Le intere catene del valore sono, dunque, condizionate dall’acquisizione o meno di competenze digitali e dalla più corretta interpretazione della funzione dell’intelligenza artificiale nei processi sociali in atto.
Gli approcci per affrontare il tema
Sono almeno due gli approcci che garantiscono il perseguimento di questo obiettivo. Il primo è l’approccio interdisciplinare, più che solo multidisciplinare: si tratta di un approccio tecnico, ma al tempo stesso economico, giuridico, sociale e, quindi, anche culturale ed antropologico. In ottica de iure condito, ma anche de iure condendo, non si può prescindere da questo primo approccio. Il paradigma tecno-economico, come scrive il Rettore della Luiss, Prof. Andrea Prencipe, studioso tra i più noti dei modelli organizzativi, è solo uno dei modi per restituire il senso della complessità della digital transformation.

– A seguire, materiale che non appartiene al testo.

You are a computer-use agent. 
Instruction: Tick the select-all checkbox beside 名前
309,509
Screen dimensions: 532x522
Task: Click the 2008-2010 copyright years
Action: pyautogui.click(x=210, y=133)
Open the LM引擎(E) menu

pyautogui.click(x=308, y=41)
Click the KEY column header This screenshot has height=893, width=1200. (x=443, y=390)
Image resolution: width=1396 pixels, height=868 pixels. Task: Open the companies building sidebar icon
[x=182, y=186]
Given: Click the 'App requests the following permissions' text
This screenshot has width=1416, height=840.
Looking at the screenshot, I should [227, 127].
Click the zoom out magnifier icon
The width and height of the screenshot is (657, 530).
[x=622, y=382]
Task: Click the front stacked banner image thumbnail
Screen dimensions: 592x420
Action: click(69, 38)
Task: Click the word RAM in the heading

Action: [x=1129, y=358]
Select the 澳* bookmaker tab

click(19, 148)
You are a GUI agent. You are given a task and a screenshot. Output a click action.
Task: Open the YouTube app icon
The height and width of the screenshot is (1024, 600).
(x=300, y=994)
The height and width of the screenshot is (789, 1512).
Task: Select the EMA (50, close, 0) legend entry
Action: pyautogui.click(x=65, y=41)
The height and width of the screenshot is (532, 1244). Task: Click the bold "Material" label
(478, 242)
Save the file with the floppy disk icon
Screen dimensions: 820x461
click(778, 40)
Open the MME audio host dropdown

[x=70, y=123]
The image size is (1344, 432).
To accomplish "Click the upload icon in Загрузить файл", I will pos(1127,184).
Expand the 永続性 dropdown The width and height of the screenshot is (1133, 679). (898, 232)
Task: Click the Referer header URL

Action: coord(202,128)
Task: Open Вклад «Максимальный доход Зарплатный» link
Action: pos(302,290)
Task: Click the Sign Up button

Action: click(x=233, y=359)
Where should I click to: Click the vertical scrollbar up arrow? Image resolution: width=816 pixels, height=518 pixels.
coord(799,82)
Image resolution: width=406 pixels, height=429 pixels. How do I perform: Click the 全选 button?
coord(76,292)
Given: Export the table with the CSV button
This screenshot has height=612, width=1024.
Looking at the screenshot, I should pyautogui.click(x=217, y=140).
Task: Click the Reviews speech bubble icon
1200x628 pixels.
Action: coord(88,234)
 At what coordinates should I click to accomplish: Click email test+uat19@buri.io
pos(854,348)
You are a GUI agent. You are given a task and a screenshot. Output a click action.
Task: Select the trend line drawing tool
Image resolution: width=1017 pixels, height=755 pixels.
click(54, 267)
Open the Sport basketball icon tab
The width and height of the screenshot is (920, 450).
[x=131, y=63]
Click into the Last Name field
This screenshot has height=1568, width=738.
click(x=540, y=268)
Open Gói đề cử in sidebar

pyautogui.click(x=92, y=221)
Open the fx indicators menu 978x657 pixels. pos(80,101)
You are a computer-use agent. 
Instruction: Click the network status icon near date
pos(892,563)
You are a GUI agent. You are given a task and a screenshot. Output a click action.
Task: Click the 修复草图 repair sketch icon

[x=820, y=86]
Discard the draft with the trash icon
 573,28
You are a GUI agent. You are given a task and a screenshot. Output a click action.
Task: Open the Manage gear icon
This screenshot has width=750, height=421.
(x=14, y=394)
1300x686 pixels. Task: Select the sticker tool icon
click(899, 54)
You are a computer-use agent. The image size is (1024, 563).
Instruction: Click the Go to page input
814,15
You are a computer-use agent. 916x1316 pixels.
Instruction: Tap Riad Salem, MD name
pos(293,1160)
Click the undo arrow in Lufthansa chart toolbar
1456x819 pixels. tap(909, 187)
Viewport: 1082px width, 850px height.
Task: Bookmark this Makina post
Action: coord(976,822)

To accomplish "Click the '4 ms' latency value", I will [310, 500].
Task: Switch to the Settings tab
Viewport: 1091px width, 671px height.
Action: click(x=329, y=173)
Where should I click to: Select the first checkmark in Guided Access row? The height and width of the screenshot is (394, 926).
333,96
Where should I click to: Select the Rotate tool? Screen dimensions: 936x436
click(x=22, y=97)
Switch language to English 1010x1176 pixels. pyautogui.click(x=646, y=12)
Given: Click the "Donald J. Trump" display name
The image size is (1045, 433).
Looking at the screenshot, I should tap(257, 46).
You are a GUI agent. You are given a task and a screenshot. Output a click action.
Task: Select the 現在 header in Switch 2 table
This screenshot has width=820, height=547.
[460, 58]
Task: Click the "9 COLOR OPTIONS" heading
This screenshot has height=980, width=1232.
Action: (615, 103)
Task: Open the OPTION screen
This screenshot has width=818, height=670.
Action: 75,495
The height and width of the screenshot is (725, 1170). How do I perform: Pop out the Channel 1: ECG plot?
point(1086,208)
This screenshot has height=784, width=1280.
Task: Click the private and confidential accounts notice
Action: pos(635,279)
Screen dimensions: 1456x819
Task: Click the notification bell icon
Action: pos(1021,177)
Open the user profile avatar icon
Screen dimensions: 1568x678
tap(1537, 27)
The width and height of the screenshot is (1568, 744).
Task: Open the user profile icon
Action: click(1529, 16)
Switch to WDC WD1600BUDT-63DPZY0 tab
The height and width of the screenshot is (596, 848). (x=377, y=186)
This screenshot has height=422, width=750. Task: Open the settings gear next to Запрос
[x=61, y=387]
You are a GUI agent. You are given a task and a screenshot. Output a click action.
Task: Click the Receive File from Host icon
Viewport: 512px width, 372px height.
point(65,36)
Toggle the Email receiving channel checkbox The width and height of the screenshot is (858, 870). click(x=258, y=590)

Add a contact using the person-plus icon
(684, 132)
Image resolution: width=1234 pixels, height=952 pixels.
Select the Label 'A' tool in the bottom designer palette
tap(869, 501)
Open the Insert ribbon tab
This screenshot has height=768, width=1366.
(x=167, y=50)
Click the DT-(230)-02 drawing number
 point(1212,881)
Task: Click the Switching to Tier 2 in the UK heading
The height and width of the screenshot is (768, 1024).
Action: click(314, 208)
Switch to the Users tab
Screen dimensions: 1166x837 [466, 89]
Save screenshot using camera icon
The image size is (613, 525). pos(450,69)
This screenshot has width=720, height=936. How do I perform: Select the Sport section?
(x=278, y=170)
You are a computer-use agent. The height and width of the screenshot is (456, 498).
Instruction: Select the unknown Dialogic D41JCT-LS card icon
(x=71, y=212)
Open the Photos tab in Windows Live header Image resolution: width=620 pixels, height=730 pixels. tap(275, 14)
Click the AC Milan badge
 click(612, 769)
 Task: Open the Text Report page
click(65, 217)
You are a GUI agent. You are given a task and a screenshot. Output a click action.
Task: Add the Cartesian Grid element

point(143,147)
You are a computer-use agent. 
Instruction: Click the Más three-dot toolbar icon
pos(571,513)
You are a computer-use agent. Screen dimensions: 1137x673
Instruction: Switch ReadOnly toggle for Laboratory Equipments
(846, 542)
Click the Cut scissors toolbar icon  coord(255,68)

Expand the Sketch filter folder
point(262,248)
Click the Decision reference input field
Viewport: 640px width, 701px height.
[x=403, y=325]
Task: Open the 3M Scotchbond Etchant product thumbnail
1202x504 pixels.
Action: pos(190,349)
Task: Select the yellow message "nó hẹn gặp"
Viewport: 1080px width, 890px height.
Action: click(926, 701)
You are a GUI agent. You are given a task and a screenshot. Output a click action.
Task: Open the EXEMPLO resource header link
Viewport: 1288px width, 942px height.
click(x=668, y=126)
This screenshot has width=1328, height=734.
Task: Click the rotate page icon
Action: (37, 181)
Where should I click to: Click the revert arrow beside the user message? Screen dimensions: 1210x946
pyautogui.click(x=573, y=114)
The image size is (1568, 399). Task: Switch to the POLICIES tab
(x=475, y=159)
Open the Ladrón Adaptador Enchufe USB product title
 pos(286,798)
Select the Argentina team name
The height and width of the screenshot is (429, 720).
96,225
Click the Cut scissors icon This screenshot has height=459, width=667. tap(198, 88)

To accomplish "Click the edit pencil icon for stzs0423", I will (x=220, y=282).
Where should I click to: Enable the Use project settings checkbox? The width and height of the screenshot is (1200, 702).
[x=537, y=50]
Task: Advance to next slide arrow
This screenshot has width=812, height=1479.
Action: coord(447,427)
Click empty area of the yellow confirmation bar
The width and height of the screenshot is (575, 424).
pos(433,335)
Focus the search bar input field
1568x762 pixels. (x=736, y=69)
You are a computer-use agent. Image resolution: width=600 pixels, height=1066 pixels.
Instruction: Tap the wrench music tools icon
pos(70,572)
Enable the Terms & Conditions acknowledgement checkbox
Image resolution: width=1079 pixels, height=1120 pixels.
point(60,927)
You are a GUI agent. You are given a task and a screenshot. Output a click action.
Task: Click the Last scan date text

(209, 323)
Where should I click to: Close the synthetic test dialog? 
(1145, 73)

Il secondo è, invece, un approccio diacronico a medio-lungo, e non a breve, termine: non si può regolamentare questa materia pensando solo a domani e non anche (o soprattutto?) a dopodomani. Le scienze sociali ci hanno insegnato che il presentismo, ovvero lo schiacciamento dell’essere umano e del decision making solo sul tempo del presente e non anche sul recupero del passato e del futuro, può causare molti danni ed una gran quantità di squilibri. E’ perciò indispensabile che il legislatore si adegui al cambiamento in atto con tempestività, ma anche con lungimiranza.
Cosa vuol dire innovazione?
L’economista Schumpeter sosteneva che l’innovazione non solo comporta atti di distruzione di ciò che già esiste e la creazione di qualcosa di nuovo, ma anche la combinazione e la trasformazione dello status quo.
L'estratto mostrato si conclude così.